* Estratto da leggere:
Mariarosaria Marchesano

Nel 2019 gli scambi mondiali di beni e servizi potrebbero frenare la loro crescita al 2,6 per cento, contro il 4,7 per cento messo a segno nel 2017. Cosa rischia il nostro paese

Milano. L’appello lanciato alla Casa Bianca da una decina di produttori di scarpe americani – tra i quali marchi famosi come Nike, Adidas e Foot Looker – per porre fine alla guerra commerciale, dimostra che sia che si tratti di microconduttori oppure di sneaker il tema è lo stesso: con l’escalation dei dazi si rischia di interrompere intere catene produttive, il che in un’economia globalizzata equivale a spingere le imprese a fermare o a spostare gli impianti produttivi in altre aree mettendo in crisi un modello di divisione internazionale del lavoro che funziona da quarant’anni.

 

Secondo le stime dell’Organizzazione mondiale del commercio, nel 2019 gli scambi mondiali di beni e servizi potrebbero frenare la loro crescita al 2,6 per cento, contro il 4,7 per cento messo a segno nel 2017, prima che scoppiassero le tensioni tra Stati Uniti e Cina. In pratica, lo sviluppo del commercio mondiale si è quasi dimezzato in appena due anni. L’opinione ormai diffusa tra gli analisti che osservano i mercati finanziari, con il timore che tutto questo porti a un crollo dei valori, è che le barriere doganali rappresentino un fenomeno che va di pari passo con l’indebolimento delle democrazie liberali e l’ascesa dei leader populisti. “Dagli Stati Uniti di Trump all’Europa all’Italia, ma anche in Ungheria e Polonia, oltre che in Sudamerica, l’ascesa globale dei populismi e il ritorno al protezionismo stanno mettendo i bastoni tra le ruote al commercio globale, avviando una fase di 'deglobalizzazione'”, dice Alessandro Tentori, Chief investment officer di Axa Im Italia.

* Obiettivo del compito:
Riporta parola per parola il passo dell'articolo sul commercio mondiale compreso tra "Milano. L’appello lanciato" e "funziona da quarant’anni.", estremi inclusi.

* Dati forniti:
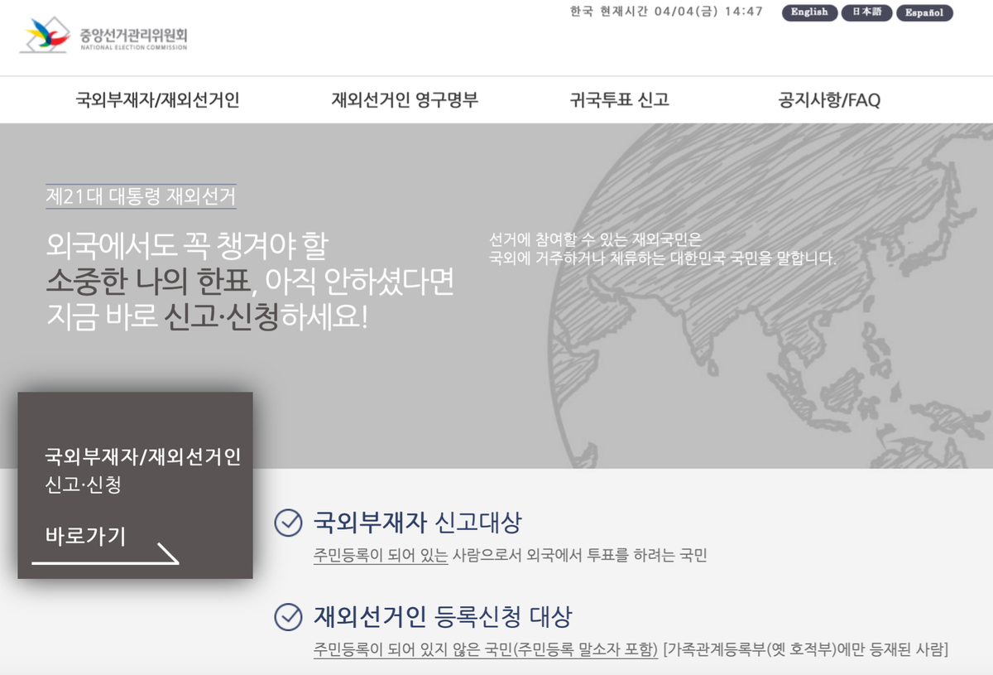Open the 국외부재자/재외선거인 menu
993x675 pixels.
coord(157,100)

* Risposta:
Milano. L’appello lanciato alla Casa Bianca da una decina di produttori di scarpe americani – tra i quali marchi famosi come Nike, Adidas e Foot Looker – per porre fine alla guerra commerciale, dimostra che sia che si tratti di microconduttori oppure di sneaker il tema è lo stesso: con l’escalation dei dazi si rischia di interrompere intere catene produttive, il che in un’economia globalizzata equivale a spingere le imprese a fermare o a spostare gli impianti produttivi in altre aree mettendo in crisi un modello di divisione internazionale del lavoro che funziona da quarant’anni.